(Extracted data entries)
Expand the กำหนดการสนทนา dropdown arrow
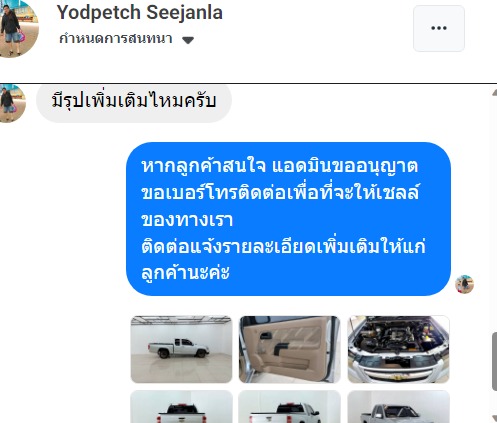This screenshot has height=423, width=497. click(188, 40)
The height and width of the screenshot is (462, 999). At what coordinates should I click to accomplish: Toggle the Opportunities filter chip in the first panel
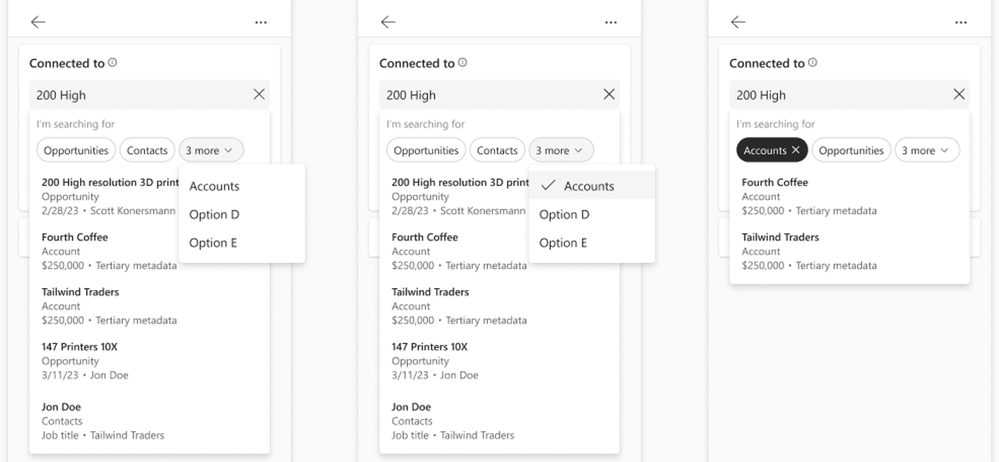tap(76, 150)
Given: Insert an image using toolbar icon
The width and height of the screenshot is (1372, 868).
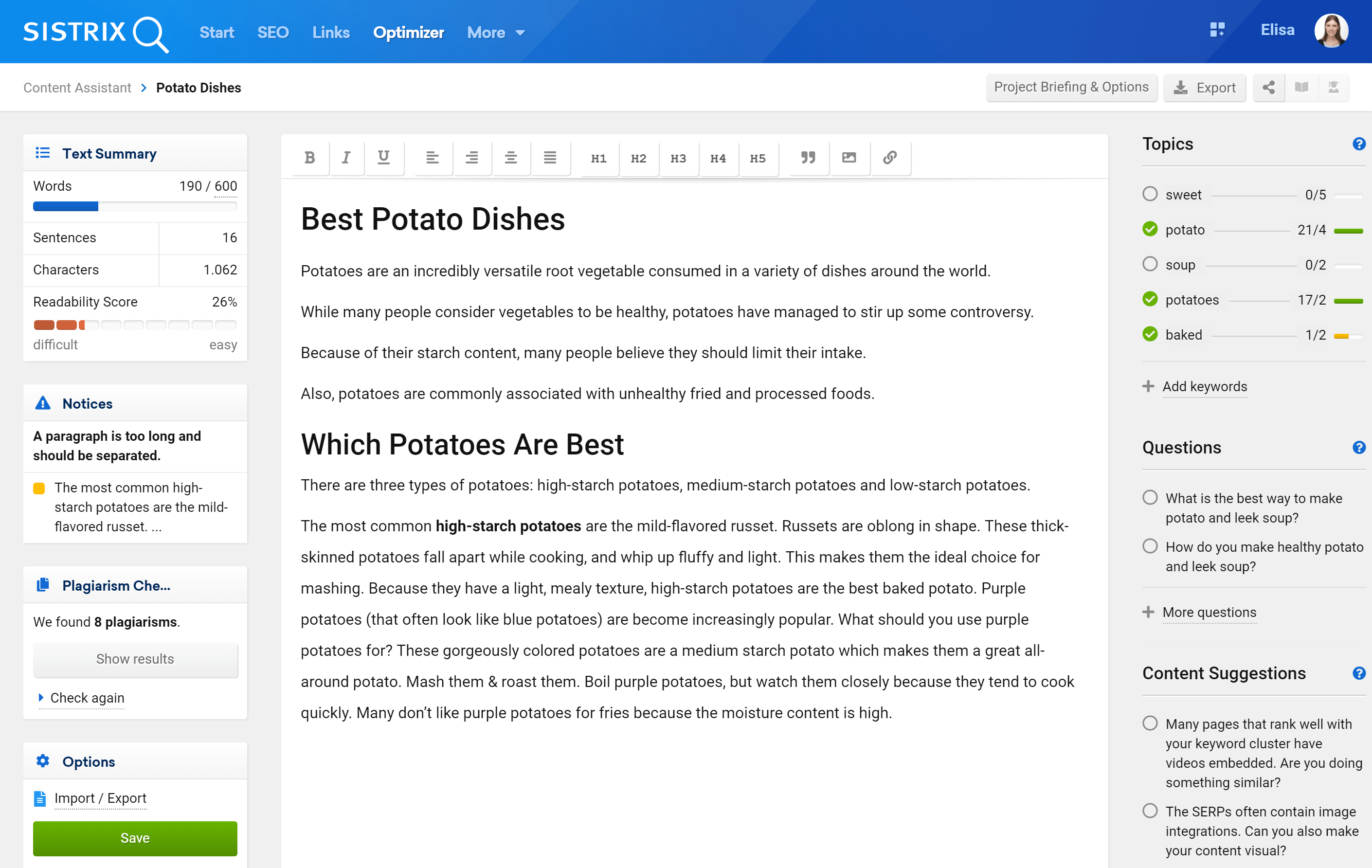Looking at the screenshot, I should pyautogui.click(x=848, y=157).
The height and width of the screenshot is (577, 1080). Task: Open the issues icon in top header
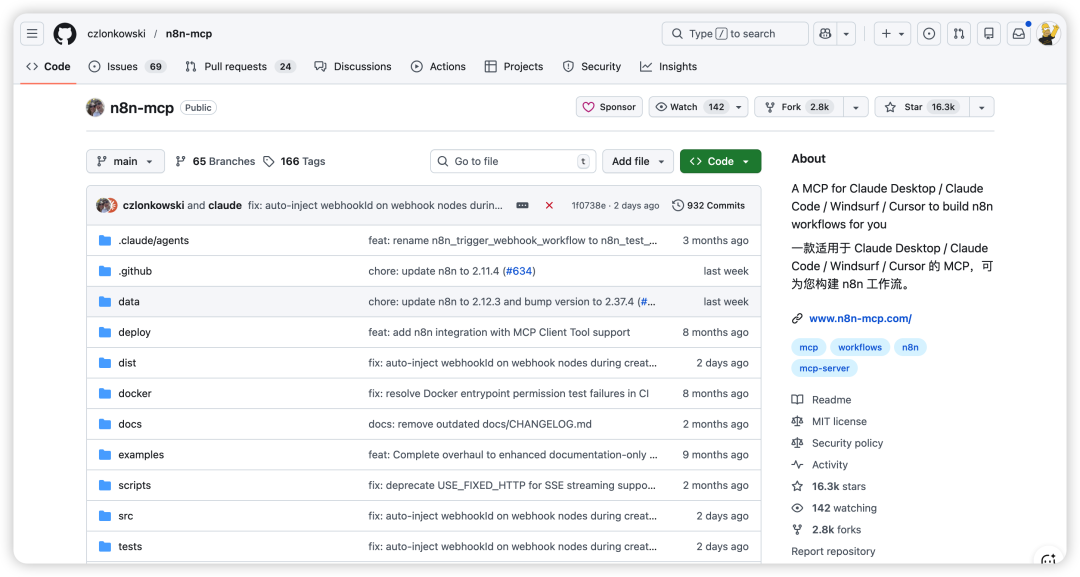929,34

-- What you have to do --
Your task is to restate word for word the lines from the one containing "The width and" through the last line of the data, both ends included, with no pictures.

-- The answer --
The width and height of the screenshot is (1372, 868).
Looking at the screenshot, I should pyautogui.click(x=848, y=157).
The height and width of the screenshot is (577, 1080). Task: Open the issues icon in top header
929,34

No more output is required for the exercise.